Sunday, December 25, 2011

A few 100% true FACTS about Christmas

Terrifying FACT: Santa's chatting up my sisterHo, ho and indeed HO for Christmas Day, which I shall be spending in the loving bosom of my wondrous work place, whilst forcing you - dear reader - to look at this picture of Santa bothering my sister, the no-good cur.

But did you know:


- The Secret Santa tradition commemorates the 1971 arrest and death by firing squad of the original Santa Claus by the Soviet Union for spying for the CIA

- Since his death by firing squad in 1971, the role of Santa Claus has been filled on a job-share basis by Ronald McDonald

- Heaven help you if you get on Santa McDonald's Naughty List. If he gets caught short on his annual round, a crap down the chimney is the only language these curs understand

- Santa's brother Satan Claus looks after the Naughty List, and will often swap it for the Nice List, for shits and giggles

- "Christmas comes but once a year, thank God I'm not Christmas!" goes the joke. In fact, like most people, Christmas is a committed masturbator

- According to Einstein's Really Really Special Theory of Relativity, the more relatives you invite to your Christmas dinner, the higher the likelihood of a fight before the Queen's Speech

- In the first draft of Dickens' seminal Yuletide story "A Christmas Carol", the anti-hero was to be named Ebeneezer Spoodge, who only came once a year. Nobody knows what became of Carol, who was written out for reasons lost in the mists of time

- "Do They Know It's Christmas?" sang 1984 charity group Band Aid. The answer is now a big "YES", after Calendar Club recently opened a branch in Addis Ababa

- Unless you've been sold a dud, squeeze your Christmas turkey and next spring's Easter egg should pop out.

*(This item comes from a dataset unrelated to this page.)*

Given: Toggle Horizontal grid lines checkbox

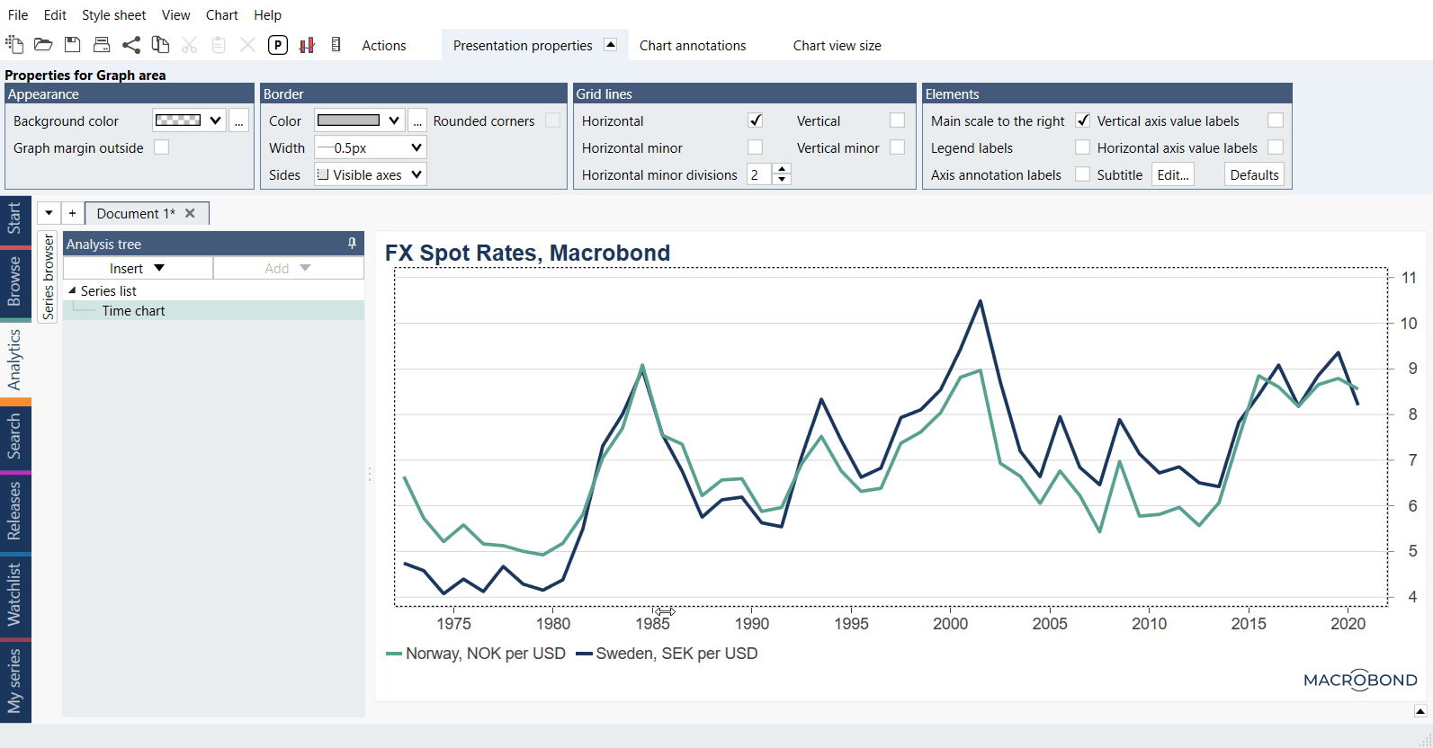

When Easter comes round, squeeze the Easter Bunny and you'll get the raisins for your next Christmas Pudding. It's the circle of life, people!

- A newly-discovered first draft of the New Testament has revealed that the name of Our Lord and Saviour was - in fact - Ted Winterval. Seems like all those local councils were right after all
Christmas, everybody! Let's hear it for Christmas!